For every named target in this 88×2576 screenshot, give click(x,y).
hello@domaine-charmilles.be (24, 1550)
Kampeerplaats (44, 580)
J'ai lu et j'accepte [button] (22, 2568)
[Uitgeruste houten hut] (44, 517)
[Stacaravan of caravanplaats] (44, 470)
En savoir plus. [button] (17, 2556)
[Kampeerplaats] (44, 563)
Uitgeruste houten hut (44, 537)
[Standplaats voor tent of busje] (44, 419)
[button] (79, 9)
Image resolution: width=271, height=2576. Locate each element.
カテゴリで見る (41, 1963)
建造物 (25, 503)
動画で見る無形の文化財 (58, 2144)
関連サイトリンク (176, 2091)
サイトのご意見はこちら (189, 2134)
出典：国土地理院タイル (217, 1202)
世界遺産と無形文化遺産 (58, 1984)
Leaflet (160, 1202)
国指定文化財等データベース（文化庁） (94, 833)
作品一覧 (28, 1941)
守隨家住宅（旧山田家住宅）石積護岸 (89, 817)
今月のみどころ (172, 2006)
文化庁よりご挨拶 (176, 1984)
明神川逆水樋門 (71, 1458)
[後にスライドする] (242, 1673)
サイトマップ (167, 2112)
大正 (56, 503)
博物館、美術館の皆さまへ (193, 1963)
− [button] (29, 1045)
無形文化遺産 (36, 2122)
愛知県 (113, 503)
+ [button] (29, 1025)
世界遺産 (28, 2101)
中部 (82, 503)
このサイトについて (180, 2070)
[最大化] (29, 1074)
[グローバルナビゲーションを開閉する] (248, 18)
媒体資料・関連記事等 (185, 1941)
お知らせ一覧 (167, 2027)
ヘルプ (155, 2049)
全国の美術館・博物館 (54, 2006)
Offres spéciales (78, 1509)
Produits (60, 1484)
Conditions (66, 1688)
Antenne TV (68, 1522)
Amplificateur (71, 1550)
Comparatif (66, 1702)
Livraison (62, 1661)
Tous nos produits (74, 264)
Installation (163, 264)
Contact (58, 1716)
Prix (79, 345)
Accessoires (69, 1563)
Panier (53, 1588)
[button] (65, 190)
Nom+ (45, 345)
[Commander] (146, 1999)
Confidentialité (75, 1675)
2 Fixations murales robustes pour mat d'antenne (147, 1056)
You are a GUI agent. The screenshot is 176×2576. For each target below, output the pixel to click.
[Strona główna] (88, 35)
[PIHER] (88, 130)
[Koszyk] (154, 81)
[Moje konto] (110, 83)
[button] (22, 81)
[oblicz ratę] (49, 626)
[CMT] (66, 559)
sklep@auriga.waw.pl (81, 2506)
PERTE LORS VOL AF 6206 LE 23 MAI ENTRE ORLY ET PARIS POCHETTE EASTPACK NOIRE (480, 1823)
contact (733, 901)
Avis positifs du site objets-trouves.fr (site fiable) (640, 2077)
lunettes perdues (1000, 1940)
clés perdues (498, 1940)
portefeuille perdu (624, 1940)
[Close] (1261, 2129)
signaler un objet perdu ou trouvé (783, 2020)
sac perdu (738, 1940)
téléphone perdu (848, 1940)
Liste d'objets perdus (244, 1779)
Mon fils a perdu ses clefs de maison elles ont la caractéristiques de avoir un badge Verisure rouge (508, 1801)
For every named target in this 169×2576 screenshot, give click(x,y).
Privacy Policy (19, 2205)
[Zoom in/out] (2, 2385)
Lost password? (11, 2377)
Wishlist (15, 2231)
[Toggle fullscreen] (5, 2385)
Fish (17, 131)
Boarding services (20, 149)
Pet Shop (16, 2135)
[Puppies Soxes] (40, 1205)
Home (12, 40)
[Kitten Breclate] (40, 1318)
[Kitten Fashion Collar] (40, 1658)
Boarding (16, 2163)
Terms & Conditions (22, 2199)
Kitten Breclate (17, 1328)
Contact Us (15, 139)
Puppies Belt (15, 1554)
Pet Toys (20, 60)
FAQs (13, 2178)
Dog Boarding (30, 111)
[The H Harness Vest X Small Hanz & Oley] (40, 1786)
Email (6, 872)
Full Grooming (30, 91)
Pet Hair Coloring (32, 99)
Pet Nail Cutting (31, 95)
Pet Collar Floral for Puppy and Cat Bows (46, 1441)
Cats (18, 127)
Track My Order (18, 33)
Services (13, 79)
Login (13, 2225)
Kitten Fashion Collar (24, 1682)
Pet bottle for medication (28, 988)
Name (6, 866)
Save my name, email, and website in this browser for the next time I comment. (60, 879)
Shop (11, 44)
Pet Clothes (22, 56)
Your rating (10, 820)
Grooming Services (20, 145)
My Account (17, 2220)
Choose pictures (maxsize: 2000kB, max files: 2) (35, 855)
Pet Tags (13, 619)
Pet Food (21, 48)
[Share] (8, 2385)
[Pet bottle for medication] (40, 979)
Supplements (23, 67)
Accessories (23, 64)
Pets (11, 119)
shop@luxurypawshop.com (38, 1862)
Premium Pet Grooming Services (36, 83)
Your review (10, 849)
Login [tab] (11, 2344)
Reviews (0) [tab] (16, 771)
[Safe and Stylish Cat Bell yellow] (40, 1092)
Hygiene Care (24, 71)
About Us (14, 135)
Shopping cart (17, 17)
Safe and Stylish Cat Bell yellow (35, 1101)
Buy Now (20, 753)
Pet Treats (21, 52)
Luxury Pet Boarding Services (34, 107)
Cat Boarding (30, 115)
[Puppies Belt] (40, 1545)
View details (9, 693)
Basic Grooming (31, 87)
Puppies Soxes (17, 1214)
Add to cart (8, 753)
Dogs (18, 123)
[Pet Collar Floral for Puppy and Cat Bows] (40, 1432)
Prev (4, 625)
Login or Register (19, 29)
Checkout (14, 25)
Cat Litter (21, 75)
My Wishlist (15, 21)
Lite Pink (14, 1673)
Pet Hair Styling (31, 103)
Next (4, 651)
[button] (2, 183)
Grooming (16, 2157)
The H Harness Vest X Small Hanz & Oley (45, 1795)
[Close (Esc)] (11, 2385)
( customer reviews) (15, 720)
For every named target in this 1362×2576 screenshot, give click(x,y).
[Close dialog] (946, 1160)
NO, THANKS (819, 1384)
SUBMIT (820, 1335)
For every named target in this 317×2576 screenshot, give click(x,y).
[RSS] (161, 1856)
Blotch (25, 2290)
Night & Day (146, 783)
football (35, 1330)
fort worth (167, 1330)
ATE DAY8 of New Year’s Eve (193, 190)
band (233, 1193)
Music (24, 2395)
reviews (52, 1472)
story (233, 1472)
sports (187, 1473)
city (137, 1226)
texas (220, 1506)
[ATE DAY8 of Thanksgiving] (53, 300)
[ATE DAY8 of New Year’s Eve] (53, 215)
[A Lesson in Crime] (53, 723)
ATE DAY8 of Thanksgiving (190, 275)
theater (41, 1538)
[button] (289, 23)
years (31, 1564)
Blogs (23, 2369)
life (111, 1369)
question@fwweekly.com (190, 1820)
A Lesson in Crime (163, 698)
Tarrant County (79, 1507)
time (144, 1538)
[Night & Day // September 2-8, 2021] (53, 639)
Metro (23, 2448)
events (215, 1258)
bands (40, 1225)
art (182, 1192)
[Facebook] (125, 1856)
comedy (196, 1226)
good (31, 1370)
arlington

** About this task **
Repeat each line above exactly as it stands.

** Result for this exercise **
For every named target in this 88×2576 screenshot, give click(x,y).
hello@domaine-charmilles.be (24, 1550)
Kampeerplaats (44, 580)
J'ai lu et j'accepte [button] (22, 2568)
[Uitgeruste houten hut] (44, 517)
[Stacaravan of caravanplaats] (44, 470)
En savoir plus. [button] (17, 2556)
[Kampeerplaats] (44, 563)
Uitgeruste houten hut (44, 537)
[Standplaats voor tent of busje] (44, 419)
[button] (79, 9)
Image resolution: width=271, height=2576. Locate each element.
カテゴリで見る (41, 1963)
建造物 (25, 503)
動画で見る無形の文化財 (58, 2144)
関連サイトリンク (176, 2091)
サイトのご意見はこちら (189, 2134)
出典：国土地理院タイル (217, 1202)
世界遺産と無形文化遺産 (58, 1984)
Leaflet (160, 1202)
国指定文化財等データベース（文化庁） (94, 833)
作品一覧 (28, 1941)
守隨家住宅（旧山田家住宅）石積護岸 (89, 817)
今月のみどころ (172, 2006)
文化庁よりご挨拶 (176, 1984)
明神川逆水樋門 (71, 1458)
[後にスライドする] (242, 1673)
サイトマップ (167, 2112)
大正 (56, 503)
博物館、美術館の皆さまへ (193, 1963)
− [button] (29, 1045)
無形文化遺産 (36, 2122)
愛知県 (113, 503)
+ [button] (29, 1025)
世界遺産 (28, 2101)
中部 (82, 503)
このサイトについて (180, 2070)
[最大化] (29, 1074)
[グローバルナビゲーションを開閉する] (248, 18)
媒体資料・関連記事等 (185, 1941)
お知らせ一覧 (167, 2027)
ヘルプ (155, 2049)
全国の美術館・博物館 (54, 2006)
Offres spéciales (78, 1509)
Produits (60, 1484)
Conditions (66, 1688)
Antenne TV (68, 1522)
Amplificateur (71, 1550)
Comparatif (66, 1702)
Livraison (62, 1661)
Tous nos produits (74, 264)
Installation (163, 264)
Contact (58, 1716)
Prix (79, 345)
Accessoires (69, 1563)
Panier (53, 1588)
[button] (65, 190)
Nom+ (45, 345)
[Commander] (146, 1999)
Confidentialité (75, 1675)
2 Fixations murales robustes pour mat d'antenne (147, 1056)
You are a GUI agent. The screenshot is 176×2576. For each target below, output the pixel to click.
[Strona główna] (88, 35)
[PIHER] (88, 130)
[Koszyk] (154, 81)
[Moje konto] (110, 83)
[button] (22, 81)
[oblicz ratę] (49, 626)
[CMT] (66, 559)
sklep@auriga.waw.pl (81, 2506)
PERTE LORS VOL AF 6206 LE 23 MAI ENTRE ORLY ET PARIS POCHETTE EASTPACK NOIRE (480, 1823)
contact (733, 901)
Avis positifs du site objets-trouves.fr (site fiable) (640, 2077)
lunettes perdues (1000, 1940)
clés perdues (498, 1940)
portefeuille perdu (624, 1940)
[Close] (1261, 2129)
signaler un objet perdu ou trouvé (783, 2020)
sac perdu (738, 1940)
téléphone perdu (848, 1940)
Liste d'objets perdus (244, 1779)
Mon fils a perdu ses clefs de maison elles ont la caractéristiques de avoir un badge Verisure rouge (508, 1801)
For every named target in this 169×2576 screenshot, give click(x,y).
Privacy Policy (19, 2205)
[Zoom in/out] (2, 2385)
Lost password? (11, 2377)
Wishlist (15, 2231)
[Toggle fullscreen] (5, 2385)
Fish (17, 131)
Boarding services (20, 149)
Pet Shop (16, 2135)
[Puppies Soxes] (40, 1205)
Home (12, 40)
[Kitten Breclate] (40, 1318)
[Kitten Fashion Collar] (40, 1658)
Boarding (16, 2163)
Terms & Conditions (22, 2199)
Kitten Breclate (17, 1328)
Contact Us (15, 139)
Puppies Belt (15, 1554)
Pet Toys (20, 60)
FAQs (13, 2178)
Dog Boarding (30, 111)
[The H Harness Vest X Small Hanz & Oley] (40, 1786)
Email (6, 872)
Full Grooming (30, 91)
Pet Hair Coloring (32, 99)
Pet Nail Cutting (31, 95)
Pet Collar Floral for Puppy and Cat Bows (46, 1441)
Cats (18, 127)
Track My Order (18, 33)
Services (13, 79)
Login (13, 2225)
Kitten Fashion Collar (24, 1682)
Pet bottle for medication (28, 988)
Name (6, 866)
Save my name, email, and website in this browser for the next time I comment. (60, 879)
Shop (11, 44)
Pet Clothes (22, 56)
Your rating (10, 820)
Grooming Services (20, 145)
My Account (17, 2220)
Choose pictures (maxsize: 2000kB, max files: 2) (35, 855)
Pet Tags (13, 619)
Pet Food (21, 48)
[Share] (8, 2385)
[Pet bottle for medication] (40, 979)
Supplements (23, 67)
Accessories (23, 64)
Pets (11, 119)
shop@luxurypawshop.com (38, 1862)
Premium Pet Grooming Services (36, 83)
Your review (10, 849)
Login [tab] (11, 2344)
Reviews (0) [tab] (16, 771)
[Safe and Stylish Cat Bell yellow] (40, 1092)
Hygiene Care (24, 71)
About Us (14, 135)
Shopping cart (17, 17)
Safe and Stylish Cat Bell yellow (35, 1101)
Buy Now (20, 753)
Pet Treats (21, 52)
Luxury Pet Boarding Services (34, 107)
Cat Boarding (30, 115)
[Puppies Belt] (40, 1545)
View details (9, 693)
Basic Grooming (31, 87)
Puppies Soxes (17, 1214)
Add to cart (8, 753)
Dogs (18, 123)
[Pet Collar Floral for Puppy and Cat Bows] (40, 1432)
Prev (4, 625)
Login or Register (19, 29)
Checkout (14, 25)
Cat Litter (21, 75)
My Wishlist (15, 21)
Lite Pink (14, 1673)
Pet Hair Styling (31, 103)
Next (4, 651)
[button] (2, 183)
Grooming (16, 2157)
The H Harness Vest X Small Hanz & Oley (45, 1795)
[Close (Esc)] (11, 2385)
( customer reviews) (15, 720)
For every named target in this 1362×2576 screenshot, give click(x,y).
[Close dialog] (946, 1160)
NO, THANKS (819, 1384)
SUBMIT (820, 1335)
For every named target in this 317×2576 screenshot, give click(x,y).
[RSS] (161, 1856)
Blotch (25, 2290)
Night & Day (146, 783)
football (35, 1330)
fort worth (167, 1330)
ATE DAY8 of New Year’s Eve (193, 190)
band (233, 1193)
Music (24, 2395)
reviews (52, 1472)
story (233, 1472)
sports (187, 1473)
city (137, 1226)
texas (220, 1506)
[ATE DAY8 of Thanksgiving] (53, 300)
[ATE DAY8 of New Year’s Eve] (53, 215)
[A Lesson in Crime] (53, 723)
ATE DAY8 of Thanksgiving (190, 275)
theater (41, 1538)
[button] (289, 23)
years (31, 1564)
Blogs (23, 2369)
life (111, 1369)
question@fwweekly.com (190, 1820)
A Lesson in Crime (163, 698)
Tarrant County (79, 1507)
time (144, 1538)
[Night & Day // September 2-8, 2021] (53, 639)
Metro (23, 2448)
events (215, 1258)
bands (40, 1225)
art (182, 1192)
[Facebook] (125, 1856)
comedy (196, 1226)
good (31, 1370)
arlington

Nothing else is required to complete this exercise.